Nottingham cited interoperability issues with XML Schema pertaining to data binding. He, too, said he would not be surprised to see WS-I or W3C address the issue.

During a roundtable session pertaining to the Java Community Process (JCP) held earlier on Wednesday, Don Deutsch, a JCP executive committee member and vice president of standards strategy at Oracle, expressed an interest in having Microsoft participate in the JCP.

"I'm pleased that they're here at JavaOne and we'd love to have them participate," Deutsch said.

"But you have to recognize that .Net is a closed, single-source technology and we're working on a collaborative effort to create a technology that's shared," said Deutsch. "But maybe we can build some bridges."

"I'd be surprised if we were ever engaged in extending the .Net platform," as part of the JCP, Deutsch said.

Asked if Microsoft would consider joining the JCP, Chiesa in an interview said there were "no plans along those lines.

"There is a Java community and Microsoft participates, but we're not a member of the JCP," Chiesa said.

Participation, for example, includes developing a JDBC (Java Database Connectivity) 3.0 driver that is being demonstrated at JavaOne this week, Chiesa said. This allows Java developers to connect to Microsoft's SQL Server database.
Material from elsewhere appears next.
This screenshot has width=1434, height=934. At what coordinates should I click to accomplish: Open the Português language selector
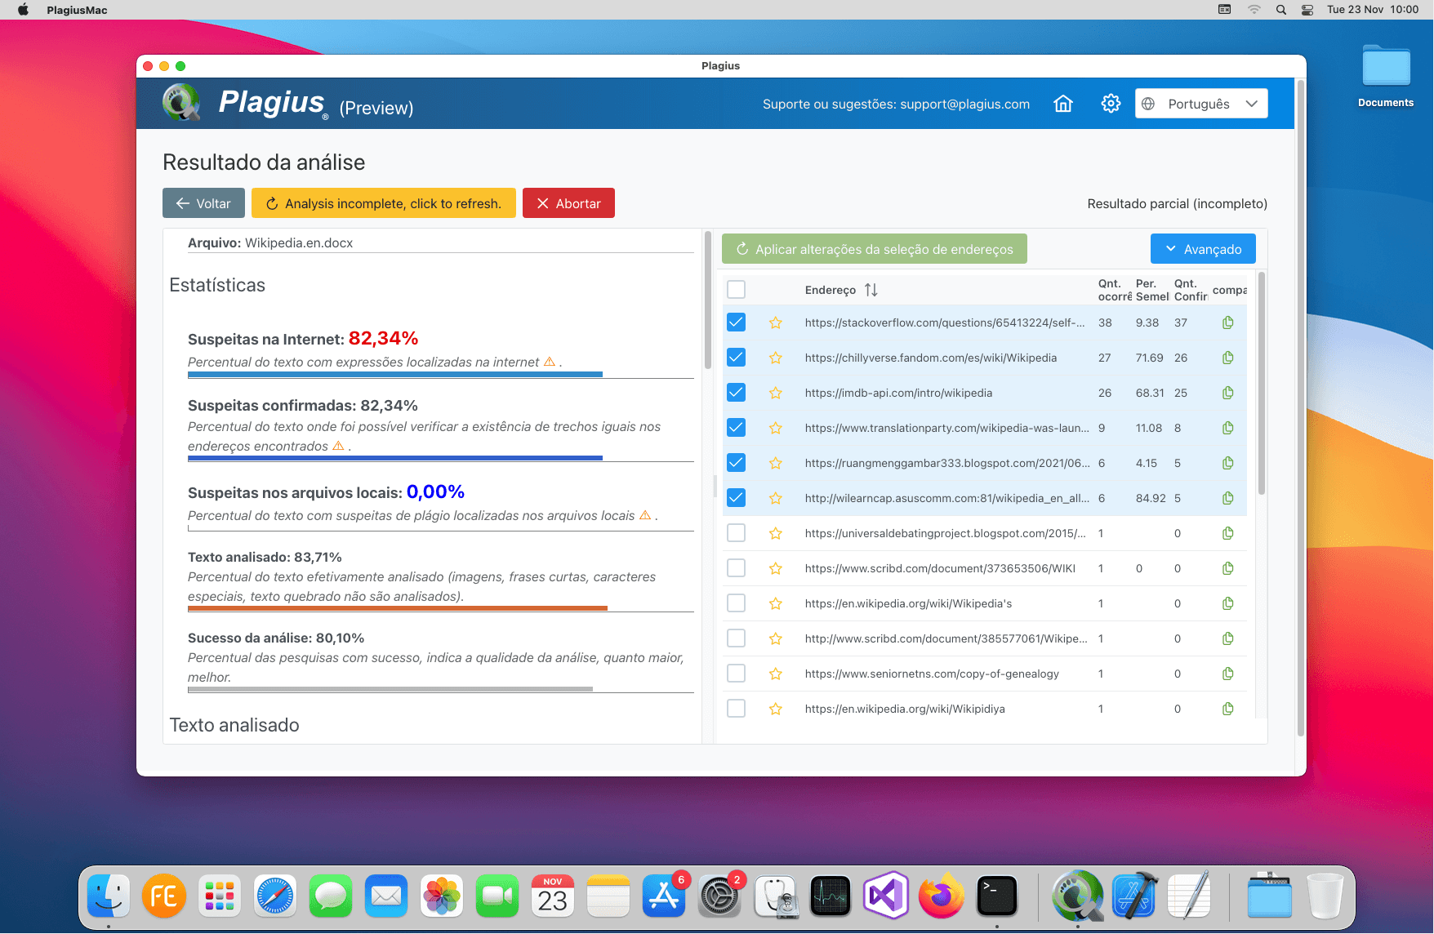[x=1200, y=103]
The driver is in a beta release.

"That is a form of participation," with the Java community, said Chiesa.

Not represented at the JCP roundtable were IBM and BEA Systems, two critical Java technology vendors who have been at odds with Sun at times. But roundtable participants indicated there was no specific reason that the two companies were not on the panel.

Both IBM and BEA were giving keynote presentations at JavaOne this week, making them critical participants in the conference as a whole.